_PROBLEMS TO SOLVE_
1. Answer these questions about the commit notice, each on its own line:
(a) What change to Group does the commit make?
(b) Who is named as the author?
(c) How many files were changed, and how many insertions and deletions were made?
2. Summarize the commit notice in two sentences.
3. Please copy the commit notice word for word, from "Branch: refs/heads/master" up to and including "insertions(+), 60 deletions(-)".

BEGIN TEXT TO READ

Posted by vi...@apache.org.
Improved Group to take label as an option.

Review: https://reviews.apache.org/r/17171


Project: http://git-wip-us.apache.org/repos/asf/mesos/repo
Commit: http://git-wip-us.apache.org/repos/asf/mesos/commit/326172ec
Tree: http://git-wip-us.apache.org/repos/asf/mesos/tree/326172ec
Diff: http://git-wip-us.apache.org/repos/asf/mesos/diff/326172ec

Branch: refs/heads/master
Commit: 326172ec4571de0952278f005d6cba64d4dfc120
Parents: 42946ed
Author: Vinod Kone <vi...@twitter.com>
Authored: Tue Jan 21 16:18:32 2014 -0800
Committer: Vinod Kone <vi...@twitter.com>
Committed: Wed Jan 22 15:51:12 2014 -0800

----------------------------------------------------------------------
 src/tests/group_tests.cpp   | 34 ++++++++++++++
 src/zookeeper/group.cpp     | 99 ++++++++++++++++++++++++++--------------
 src/zookeeper/group.hpp     | 43 ++++++++++++-----
 src/zookeeper/zookeeper.hpp | 29 ++++++------
 4 files changed, 145 insertions(+), 60 deletions(-)

END TEXT TO READ
BEGIN SOURCE MATERIAL

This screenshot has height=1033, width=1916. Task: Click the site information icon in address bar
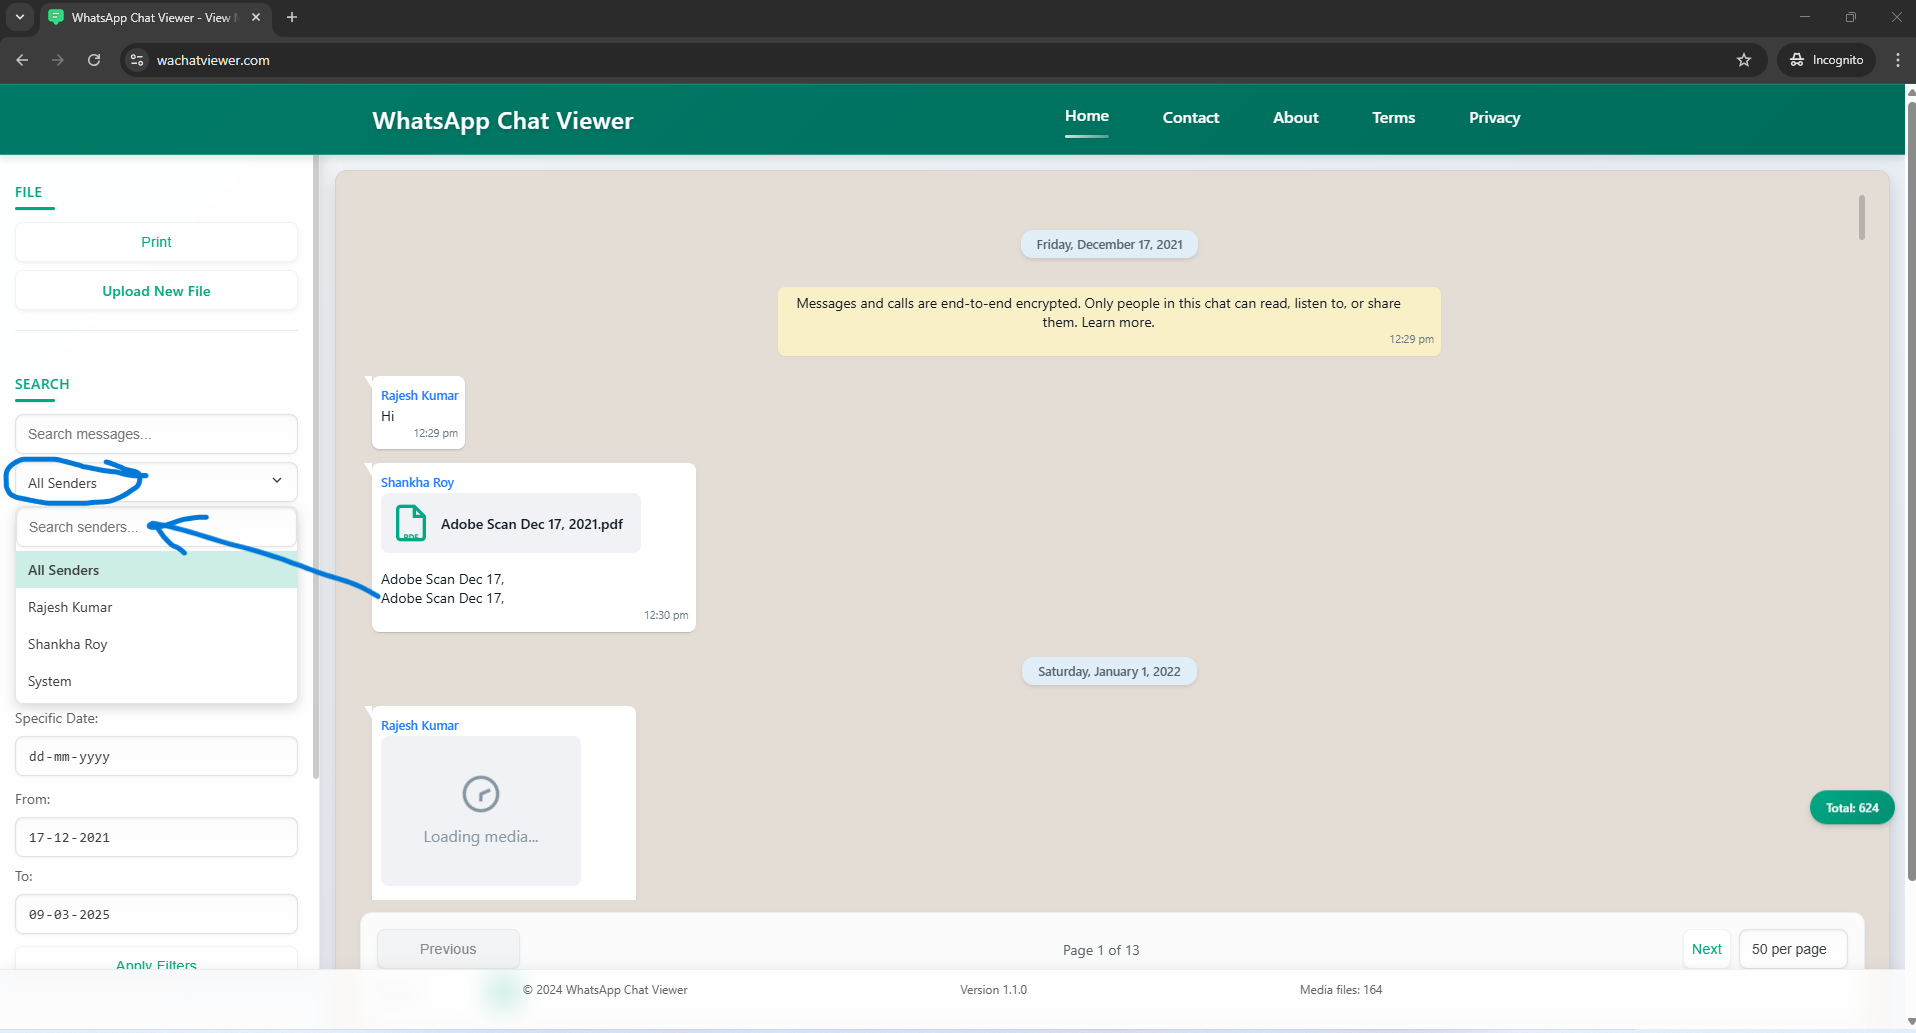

END SOURCE MATERIAL

_SOLUTIONS TO EACH TASK_
1.
(a) It improves Group to take label as an option.
(b) Vinod Kone.
(c) 4 files changed, with 145 insertions and 60 deletions.

2. Vinod Kone committed a change to the master branch of the Mesos repository that improved Group to take label as an option. The commit changed four files, with 145 insertions and 60 deletions.

3.
Branch: refs/heads/master
Commit: 326172ec4571de0952278f005d6cba64d4dfc120
Parents: 42946ed
Author: Vinod Kone <vi...@twitter.com>
Authored: Tue Jan 21 16:18:32 2014 -0800
Committer: Vinod Kone <vi...@twitter.com>
Committed: Wed Jan 22 15:51:12 2014 -0800

----------------------------------------------------------------------
 src/tests/group_tests.cpp   | 34 ++++++++++++++
 src/zookeeper/group.cpp     | 99 ++++++++++++++++++++++++++--------------
 src/zookeeper/group.hpp     | 43 ++++++++++++-----
 src/zookeeper/zookeeper.hpp | 29 ++++++------
 4 files changed, 145 insertions(+), 60 deletions(-)